The London art scene is waiting impatiently for the, so-called, ‘new’ Tate Britain. As you may have noticed if you have been to the gallery lately, it is refurbishing and getting ready for the opening of the exhibition ‘A Walk Through British Art’ in May, an exhibition where all their brilliant art will be presented in a new chronological re-arrange. First step in the process was revealed this week when the gallery opened its landscape display ‘Looking at the View’. Tate’s new approach on classic art seems to be getting new and old art together to show how – in this sense – landscape painting and photography have changed over time by presenting Turner’s abstract seaside’s next too modern photography. The key word of the exhibition title seems to be ‘looking’, as there is no organized route to walk or labels to read, it is, funnily enough, all about looking.

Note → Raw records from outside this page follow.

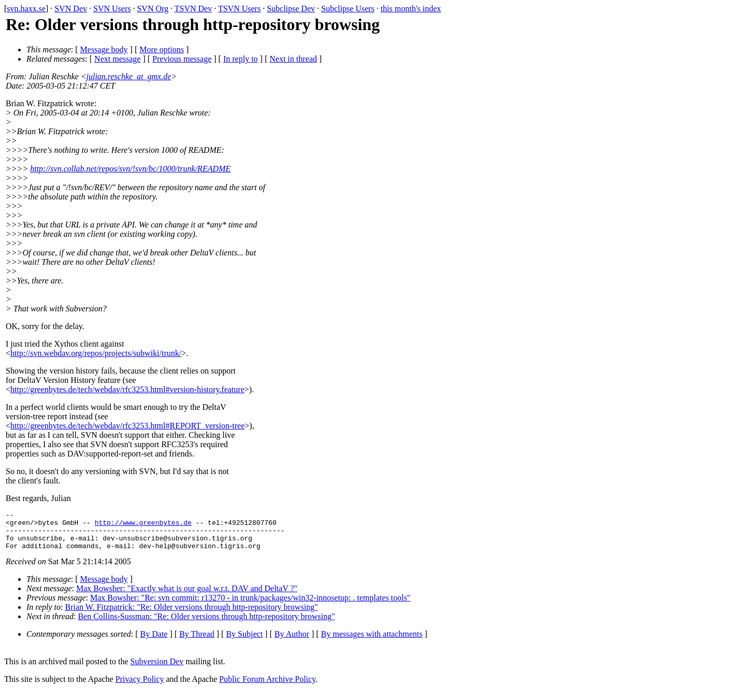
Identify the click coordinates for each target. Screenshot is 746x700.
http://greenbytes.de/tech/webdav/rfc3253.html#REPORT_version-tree (127, 425)
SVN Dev (70, 8)
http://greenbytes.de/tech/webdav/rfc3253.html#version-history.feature (127, 389)
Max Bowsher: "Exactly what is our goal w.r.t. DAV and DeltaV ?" (187, 596)
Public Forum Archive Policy (267, 687)
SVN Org (152, 8)
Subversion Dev (157, 669)
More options (162, 49)
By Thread (197, 641)
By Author (292, 641)
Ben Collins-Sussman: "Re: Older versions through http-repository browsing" (206, 624)
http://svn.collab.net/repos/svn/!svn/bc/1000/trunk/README (130, 168)
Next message (117, 59)
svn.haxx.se (26, 8)
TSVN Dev (193, 8)
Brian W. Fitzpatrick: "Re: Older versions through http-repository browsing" (192, 615)
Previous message (182, 59)
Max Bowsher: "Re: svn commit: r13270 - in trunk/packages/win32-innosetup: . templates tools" (250, 605)
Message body (104, 49)
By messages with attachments (372, 641)
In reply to (240, 59)
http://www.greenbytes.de (143, 525)
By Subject (244, 641)
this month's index (411, 8)
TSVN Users (239, 8)
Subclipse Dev (291, 8)
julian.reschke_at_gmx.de (129, 76)
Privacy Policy (140, 687)
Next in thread (293, 59)
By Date (154, 641)
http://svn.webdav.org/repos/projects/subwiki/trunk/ (96, 353)
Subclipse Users (348, 8)
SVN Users (112, 8)
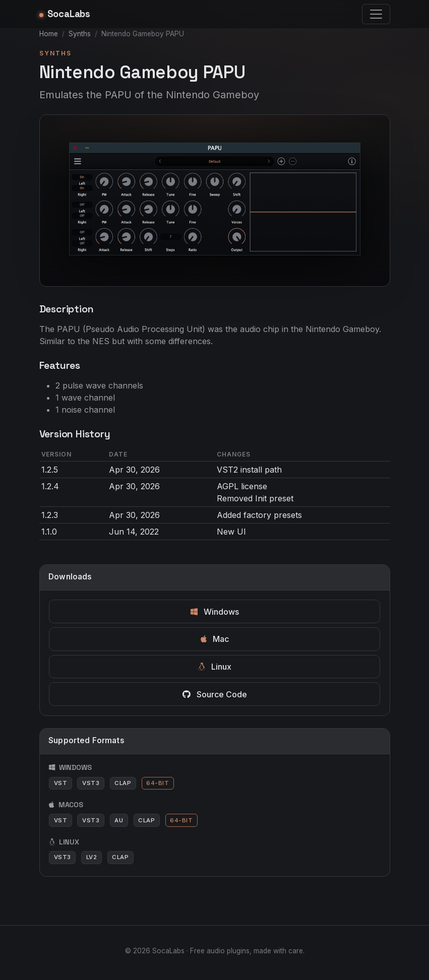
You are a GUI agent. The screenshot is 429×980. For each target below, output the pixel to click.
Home (48, 34)
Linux (215, 667)
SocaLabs (65, 14)
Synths (80, 34)
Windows (215, 612)
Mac (215, 639)
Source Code (215, 694)
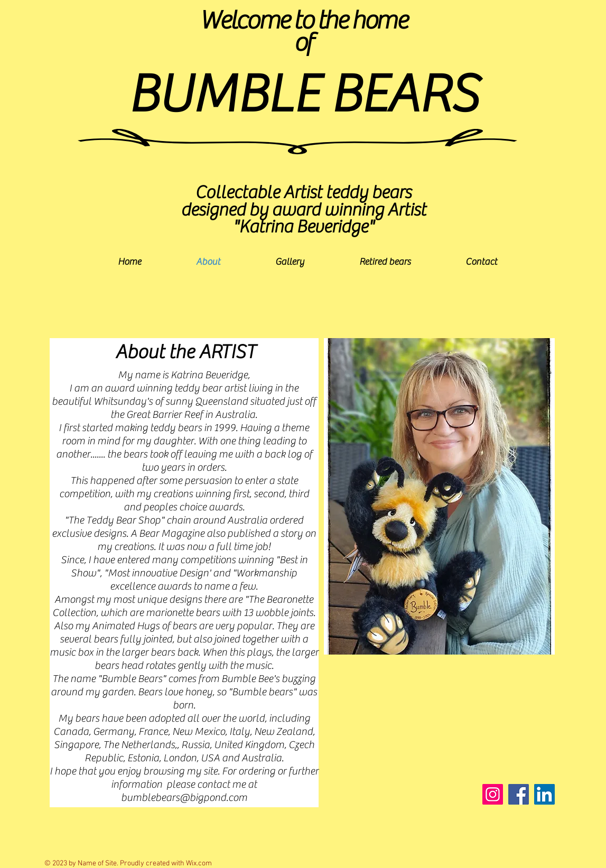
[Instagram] (492, 794)
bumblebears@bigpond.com (184, 797)
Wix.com (199, 863)
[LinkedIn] (544, 794)
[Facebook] (518, 794)
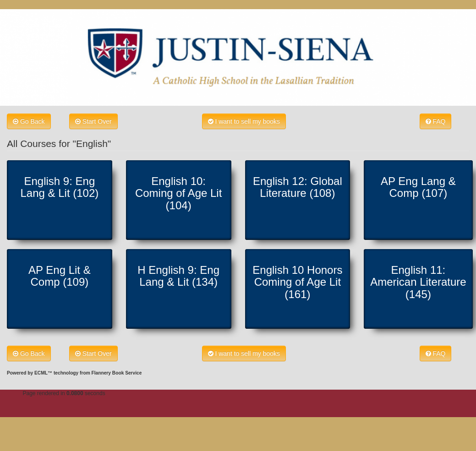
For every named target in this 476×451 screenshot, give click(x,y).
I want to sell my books (244, 121)
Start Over (93, 121)
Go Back (29, 121)
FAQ (436, 121)
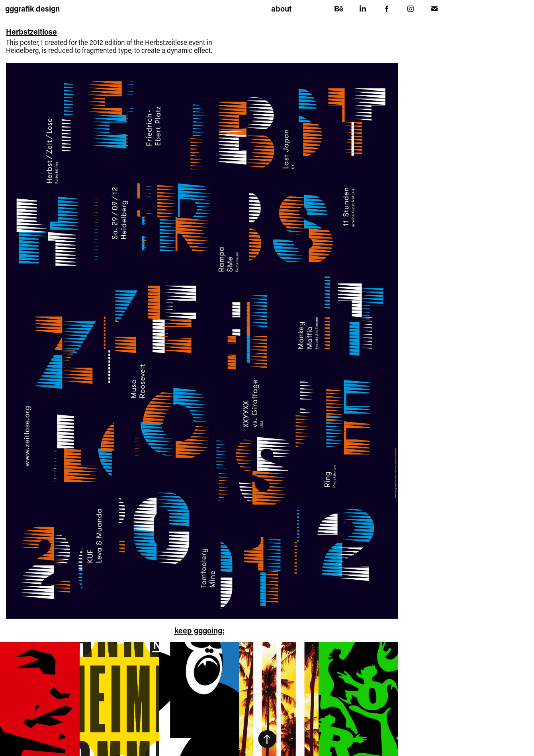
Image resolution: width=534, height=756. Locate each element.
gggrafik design (32, 8)
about (281, 8)
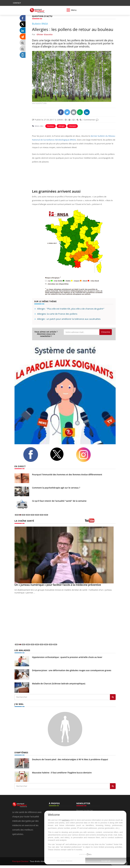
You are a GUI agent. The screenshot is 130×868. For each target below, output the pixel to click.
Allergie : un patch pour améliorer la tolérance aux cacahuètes (69, 319)
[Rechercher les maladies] (112, 697)
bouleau (51, 126)
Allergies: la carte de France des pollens (57, 313)
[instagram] (87, 455)
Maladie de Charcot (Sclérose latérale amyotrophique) (59, 683)
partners (66, 820)
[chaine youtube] (100, 522)
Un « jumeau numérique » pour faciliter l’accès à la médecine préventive (58, 585)
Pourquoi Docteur (21, 861)
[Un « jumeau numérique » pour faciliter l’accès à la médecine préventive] (65, 555)
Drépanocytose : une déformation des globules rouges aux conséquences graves (71, 670)
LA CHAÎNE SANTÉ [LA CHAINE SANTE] (24, 521)
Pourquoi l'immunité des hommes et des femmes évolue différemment (67, 474)
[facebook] (34, 454)
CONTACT (17, 3)
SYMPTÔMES (21, 752)
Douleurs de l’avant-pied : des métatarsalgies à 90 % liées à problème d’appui (70, 759)
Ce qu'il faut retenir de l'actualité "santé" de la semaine (59, 501)
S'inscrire (105, 332)
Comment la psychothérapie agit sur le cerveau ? (56, 488)
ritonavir (72, 126)
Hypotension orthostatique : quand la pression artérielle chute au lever (67, 657)
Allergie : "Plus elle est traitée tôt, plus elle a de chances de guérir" (71, 308)
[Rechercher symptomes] (112, 786)
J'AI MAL (19, 704)
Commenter (91, 120)
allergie (61, 126)
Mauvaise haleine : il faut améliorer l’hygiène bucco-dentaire (62, 772)
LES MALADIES (22, 650)
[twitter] (61, 454)
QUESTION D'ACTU (42, 16)
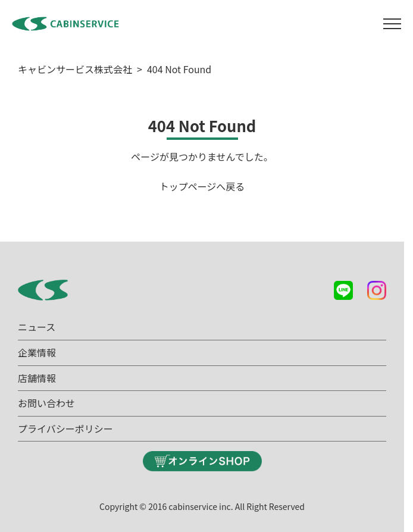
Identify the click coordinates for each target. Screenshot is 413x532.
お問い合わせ (46, 403)
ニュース (36, 327)
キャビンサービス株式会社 (75, 69)
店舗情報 (37, 378)
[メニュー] (392, 24)
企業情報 (37, 352)
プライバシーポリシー (65, 428)
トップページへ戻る (202, 186)
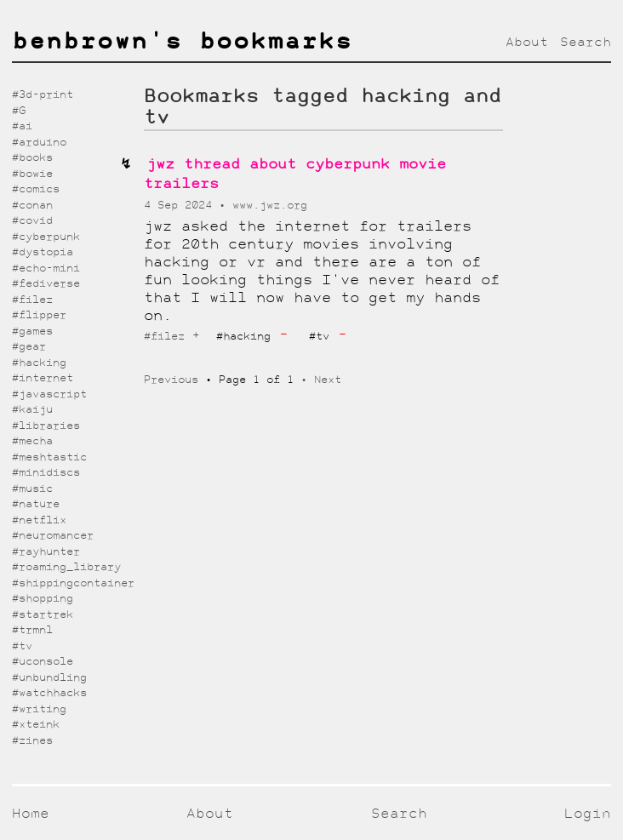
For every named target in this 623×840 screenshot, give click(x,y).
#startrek (43, 614)
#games (32, 331)
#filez (164, 336)
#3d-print (43, 94)
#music (32, 489)
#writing (39, 709)
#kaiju (32, 409)
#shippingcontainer (73, 583)
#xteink (36, 724)
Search (586, 43)
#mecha (32, 441)
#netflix (39, 520)
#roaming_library (66, 567)
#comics (36, 189)
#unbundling (49, 677)
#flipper (39, 315)
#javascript (49, 394)
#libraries (46, 426)
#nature (36, 504)
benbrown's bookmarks (182, 43)
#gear (29, 346)
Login (587, 814)
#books (32, 157)
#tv (22, 646)
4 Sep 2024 (181, 205)
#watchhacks (49, 693)
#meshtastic (49, 457)
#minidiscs (46, 472)
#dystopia (43, 252)
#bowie (32, 174)
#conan (32, 205)
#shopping (43, 598)
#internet (43, 378)
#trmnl (32, 630)
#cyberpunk (46, 237)
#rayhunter (46, 551)
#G (19, 111)
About (527, 43)
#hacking (39, 363)
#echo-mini (46, 268)
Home (31, 814)
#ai (22, 126)
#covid (32, 220)
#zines (32, 740)
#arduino (39, 142)
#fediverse (46, 283)
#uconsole (43, 661)
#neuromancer (53, 535)
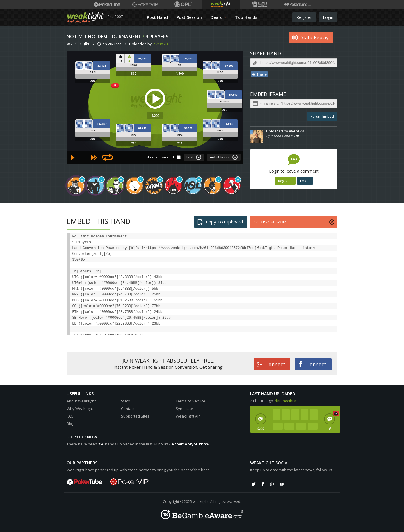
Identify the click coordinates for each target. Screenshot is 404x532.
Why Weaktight (80, 409)
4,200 (155, 115)
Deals (218, 17)
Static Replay (310, 37)
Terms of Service (191, 401)
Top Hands (246, 17)
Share (259, 74)
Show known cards (161, 157)
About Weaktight (81, 401)
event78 (160, 44)
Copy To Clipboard (220, 222)
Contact (128, 409)
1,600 (179, 74)
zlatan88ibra (285, 401)
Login (328, 17)
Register (304, 17)
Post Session (189, 17)
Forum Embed (322, 116)
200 (93, 81)
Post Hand (157, 17)
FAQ (70, 416)
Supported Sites (135, 416)
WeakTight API (188, 416)
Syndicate (184, 409)
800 (134, 74)
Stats (125, 401)
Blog (70, 424)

Like Mark Brown in The Guardian put it ‘It is something of a first: Tracey Emin paired with the 18th-century artist Joseph Wright of Derby’.
Penelope Curtis, Tate Britain’s director, said that she wanted the collection to look like one, and not two, collections and that she thought the re-hang would give people a new experience with already familiar art pieces. I think she has a point, but at the same time, I am myself very, let’s say non-radical, when it comes to my art and I am a little scared of what seeing Gainsborough and Tillman on the same wall might do to me. When that is said, I am up for an experience, but the question is if this is something that is going to last or if people will find it annoyingly unorganized after the third walk around the gallery.
I am not going to lie; I am intrigued by the idea and especially by the fact that William Turner, William Blake and Henry Moore – no doubt three outstanding artists – have their own focus rooms. Turner has already been the pride and joy of Tate Britain for years, and I think its audience will appreciate the keeping of a room where you can have a ‘clean’ escape into Turner’s world without any interrupting elements.
So, Tate Britain, bring it on. I am excited to see more.